Первоначально было намечено жить Ире в своей квартире и под своей фамилией. Но потом все же ее поселили в другом месте. Она имела задание внедриться в какой-либо немецкий спецорган или административный аппарат оккупационных властей. К счастью, ей это не понадобилось.

При подготовке Иры для нелегальной работы чекисты рекомендовали ей не иметь никаких контактов с военными, в том числе и с работниками милиции. Такие контакты, общение могли бы отметить десятки любопытных глаз, а это опасно лицу, готовящемуся для подполья. Симпатичный сержант Костя Сумцов пришелся ей по душе. Она сразу как-то потянулась к нему. Однако он был сержант в военной форме, да еще причастный к отечественной спецслужбе. Пришлось, ничего не объясняя ему, резко порвать с ним, исчезнуть из его поля зрения. Резать так по-живому было горько, обидно… Но обстоятельства и правила чекистских игр требовали от нее такого поведения.

— А как нашла меня?

— Когда не стало опасности для Москвы… Жизнь вошла в нормальные рамки, пыталась тебя искать. Время шло, а найти не удавалось. Обратилась к Федосееву[13] — начальнику контрразведки Управления НКВД Московской области. Сергей Михайлович Федосеев помог. Получила твой адрес, — помолчав, сказала строго: — Только вот что: ты, лейтенант госбезопасности Костя, услышанное от меня забудь!

— А ты ничего и не говорила.

— Молодец!

Ира горячо расцеловала Константина.

ОТСТУПЛЕНИЕ ПЕРВОЕ

Из воспоминаний начальника контрразведывательного отдела УНКВД Московской области С.М. Федосеева[14].

В связи с эвакуацией Наркомата внутренних дел СССР в Куйбышев, куда переехало тогда правительство, на московское управление легла вся тяжесть работы по защите столицы от проникновения немецкой агентуры.

Вполне понятно, что на первом этапе войны мы в профессиональном отношении уступали немецкой разведке, которая к тому времени накопила немалый опыт подрывных акций на чужих территориях, сумела приспособить свои организации и тактику действий к военным условиям.

Из надежных агентурных источников нам было известно, что, готовясь к захвату столицы, гитлеровцы развернули на московском направлении целую сеть разведывательных и контрразведывательных организаций…

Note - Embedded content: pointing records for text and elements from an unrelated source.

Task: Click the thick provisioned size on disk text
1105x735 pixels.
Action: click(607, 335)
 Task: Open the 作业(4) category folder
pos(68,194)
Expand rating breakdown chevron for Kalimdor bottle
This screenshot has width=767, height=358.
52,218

Управлением было раскрыто несколько агентов абвера и СД, которые, осев в Москве, до поры до времени должны были выжидать. Они имели инструкции оставаться пока в тени, чтобы избежать разоблачения, и вступить в действие в «чрезвычайных обстоятельствах» — при приближении к столице немецких войск, облегчая работу их специальных групп.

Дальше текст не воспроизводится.